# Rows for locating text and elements
┌──

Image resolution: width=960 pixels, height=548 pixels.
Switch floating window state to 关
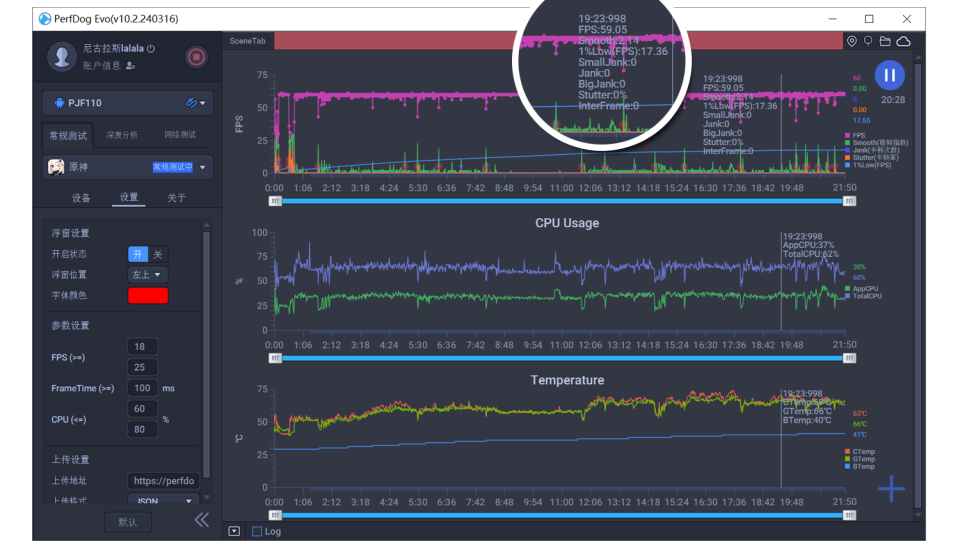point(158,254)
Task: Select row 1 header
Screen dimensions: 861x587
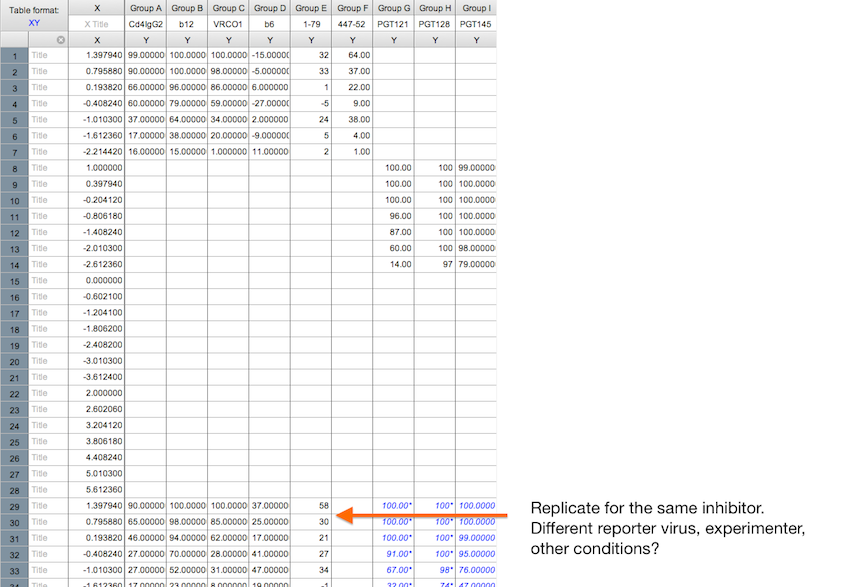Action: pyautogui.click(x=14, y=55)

└──

# Problem statement
Please output the rows above as a two-column CSV with the headers request and answer, one line for each row, each field quoted and any line breaks replaced with spaces. Leave the pictures out.

# Result below
request,answer
"Image resolution: width=960 pixels, height=548 pixels. Switch floating window state to 关","point(158,254)"
"Task: Select row 1 header Screen dimensions: 861x587","Action: pyautogui.click(x=14, y=55)"